PROVIDED DATA:
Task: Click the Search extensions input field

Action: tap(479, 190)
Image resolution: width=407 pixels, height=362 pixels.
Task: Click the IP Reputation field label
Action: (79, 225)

WORK TO DO: Find each line in the items above that contains the word "field", treating uppercase and lowercase as different, and copy those lines.

ANSWER TO THE EXERCISE:
Task: Click the Search extensions input field
Task: Click the IP Reputation field label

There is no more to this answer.